Oz

At this point, I almost need one of those signs from Spongebob so I can  fast forward through my absences to catch you guys up to now. It feels like the last month has gone by in less than a blink of the eye. I’ve finished the semester, taken my exams, said many goodbyes, and been to Australia and back.  I’ll talk about my New Zealand thoughts in a later post–this one I’d like to dedicate to the land down under.  It would be silly if I flew all this way and didn’t take the hop over to Australia at least once.  So about halfway through the semester, we bought our tickets on an Air New Zealand sale.

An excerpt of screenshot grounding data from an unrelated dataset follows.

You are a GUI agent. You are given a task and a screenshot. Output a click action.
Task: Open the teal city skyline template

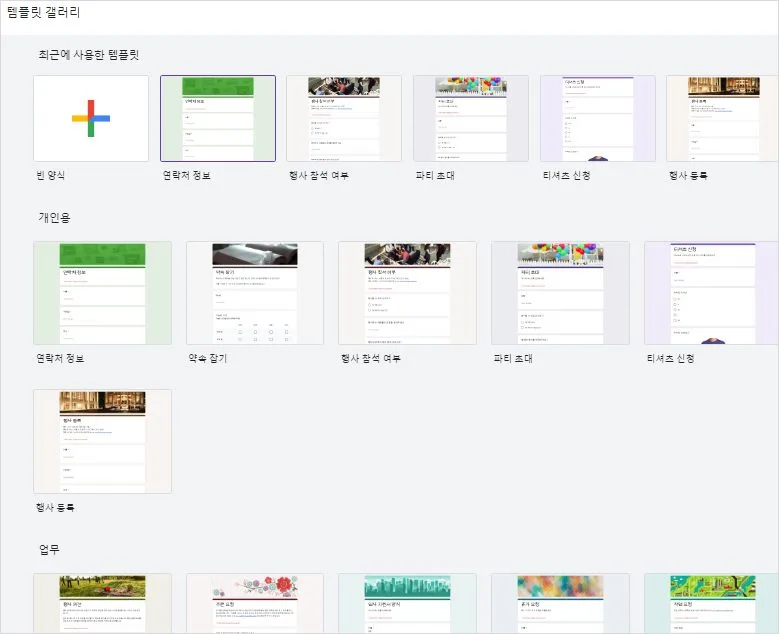407,603
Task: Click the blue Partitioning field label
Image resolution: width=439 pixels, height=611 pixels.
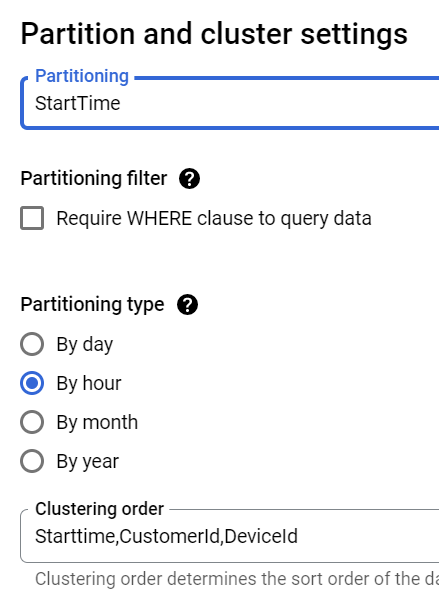Action: tap(82, 76)
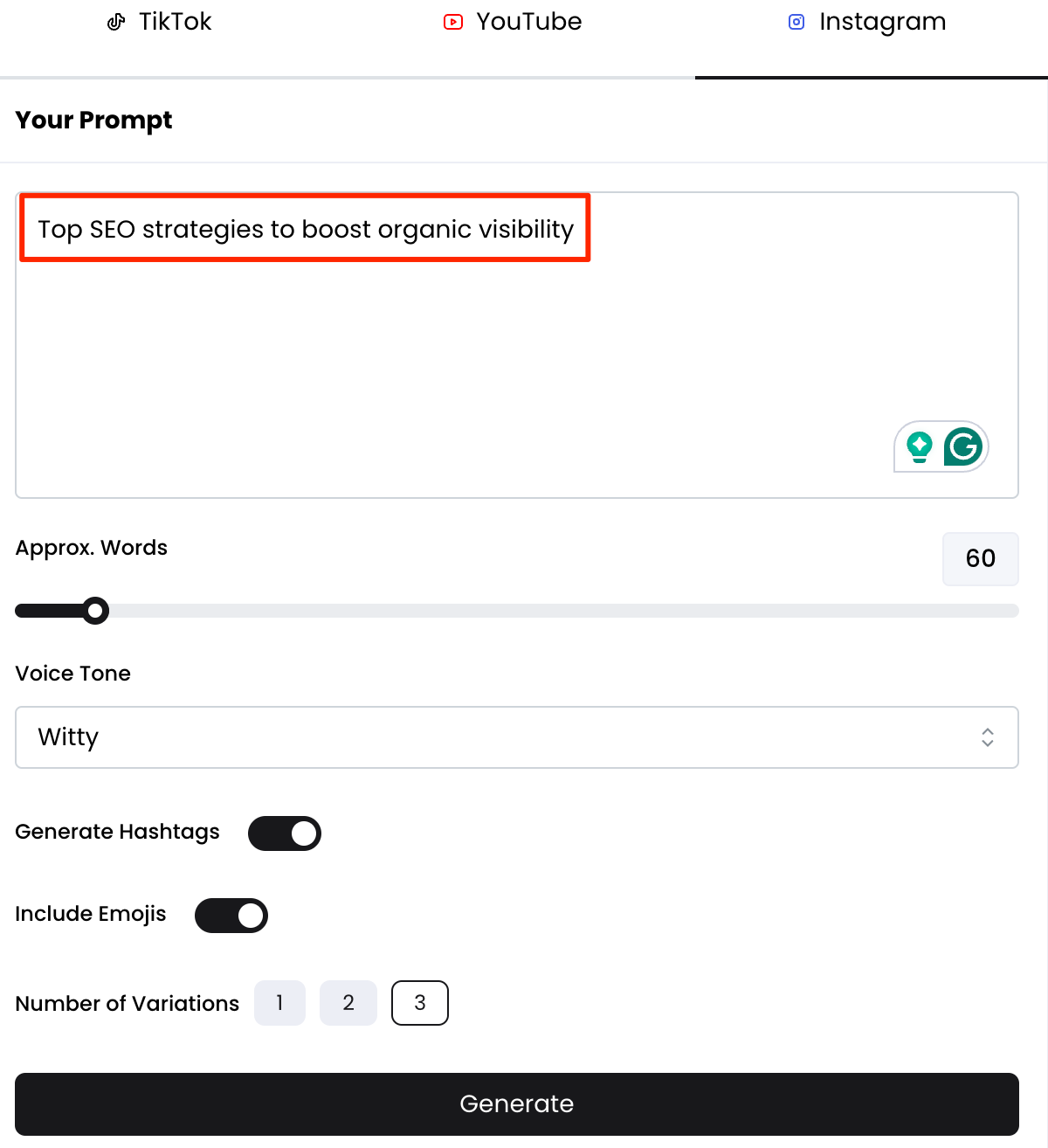Toggle the Generate Hashtags switch
Screen dimensions: 1048x1148
pos(285,833)
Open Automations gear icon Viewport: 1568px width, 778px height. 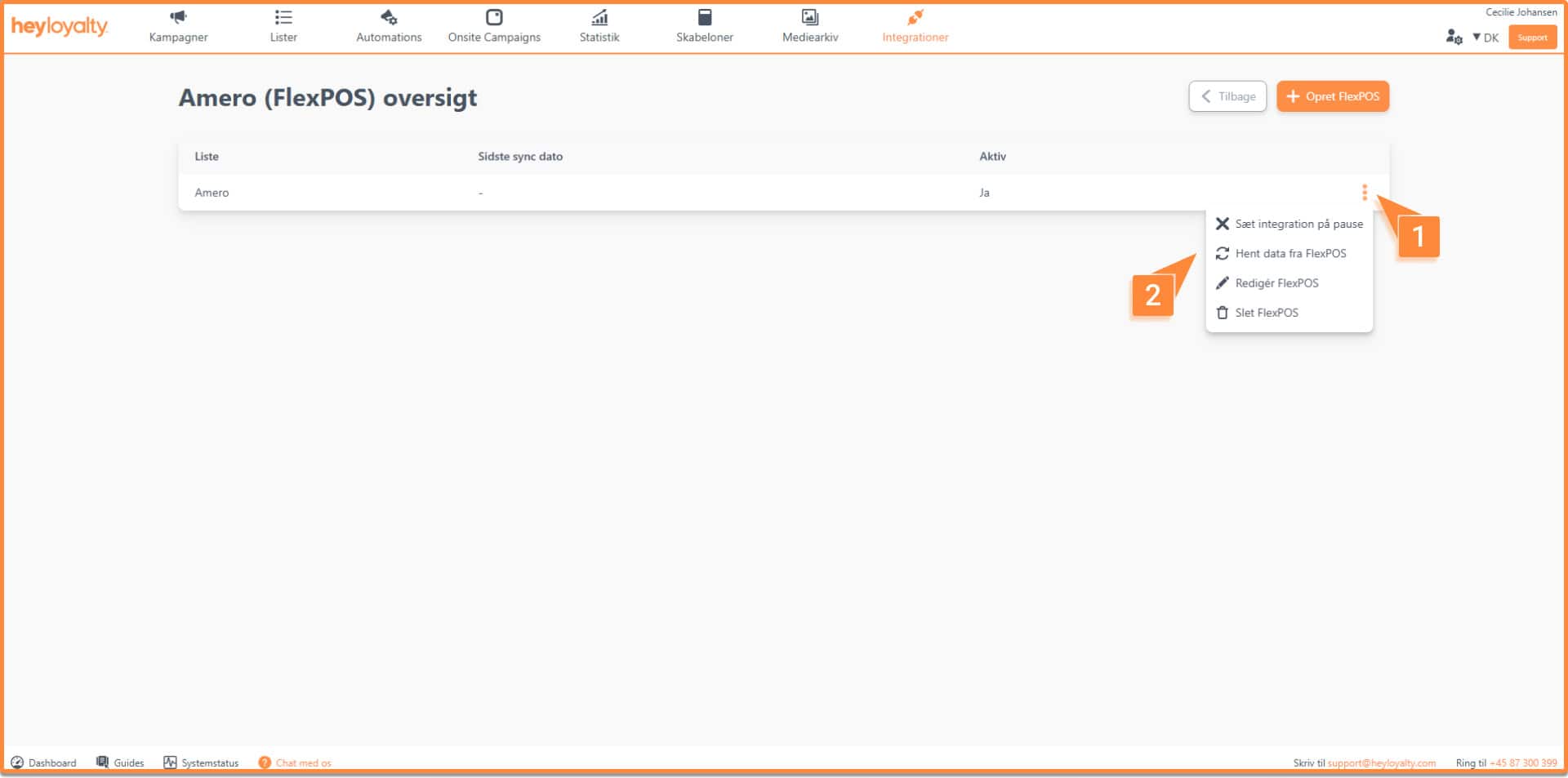(x=389, y=17)
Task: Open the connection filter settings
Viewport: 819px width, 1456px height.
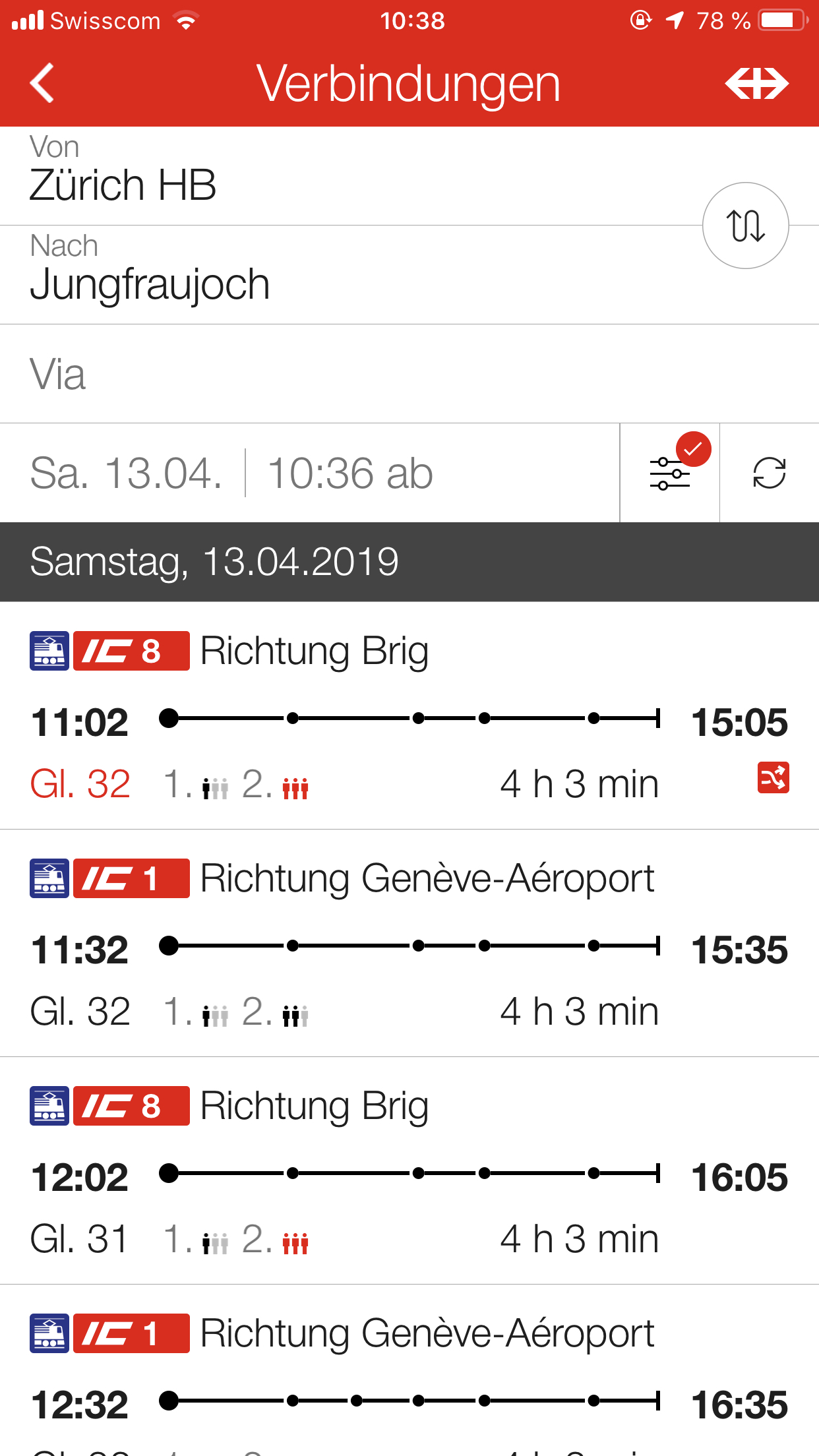Action: 670,473
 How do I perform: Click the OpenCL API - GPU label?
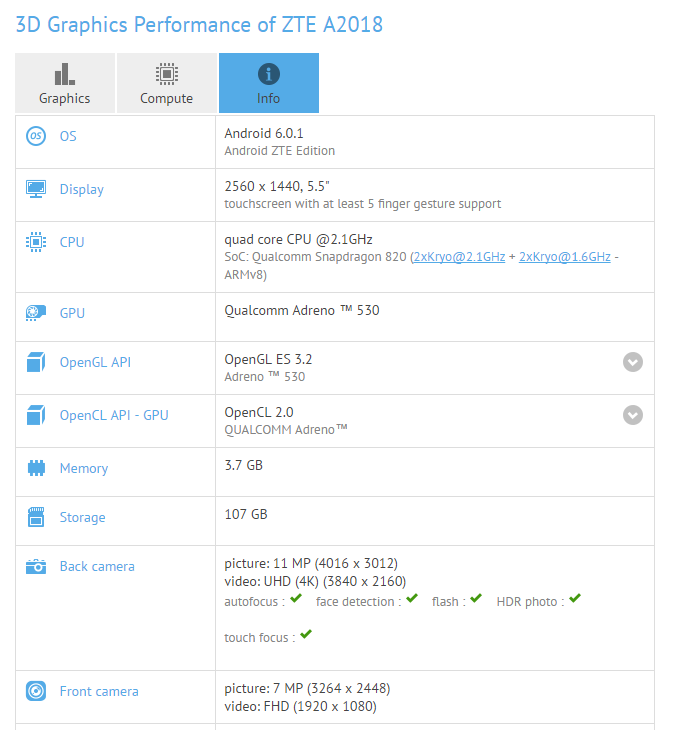point(113,415)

This was a trip that involved little to no pre-planning, simply due to the fact that each of us spent more time studying than communicating.  The only thing we had planned was the cities: Melbourne, Brisbane, Sunshine Coast, and Sydney. We had twelve days to see what we could see in between them.  We didn’t get a chance to see the Outback–I am a little disappointed–but looking back it was probably best, so I can come back and see it how I want to.  (In a world where dreams come true, I would imitate the movie Tracks, which you all should watch if you haven’t).

First leg of the trip was Melbourne. We flew out at 6:00 AM, which made getting an Uber at four in the morning rather stressful. Exhausted and hungry, we arrived before check in to our Airbnb so we stored our bags and got breakfast the first chance we got (we were all a little hangry). Typical of any moment when all you want to do it relax, when it was time to check in to the Airbnb, the lock holding the key would not open.  We sat on the street on a throne of bags and waited for someone to come help us. Someone finally came to help us, and we napped.

Slightly recovered, we began our march that would continue over the course of four days.  I have never done so much walking as we did in Melbourne.  We saw the city in the self tour style. We marched through the vast markets (more like massive, never ending malls, rather than crafty markets), numerous laneways hiding bustling cafes and stretches of vibrant graffiti, and buildings rich in culture, old and new.

The first day without jetlag was spent roaming stalls of fresh fruit and veggies, savoring the smell of summer in the middle of winter at the Queen Victoria Market, and then heading to the museum, yet another engrossing and well done exhibition.  I especially liked this museum for its giant herd of taxidermy; they were old specimen from previous collections and the presentation simply allowed one to stand and marvel at the many shapes and sizes of the animal kingdom.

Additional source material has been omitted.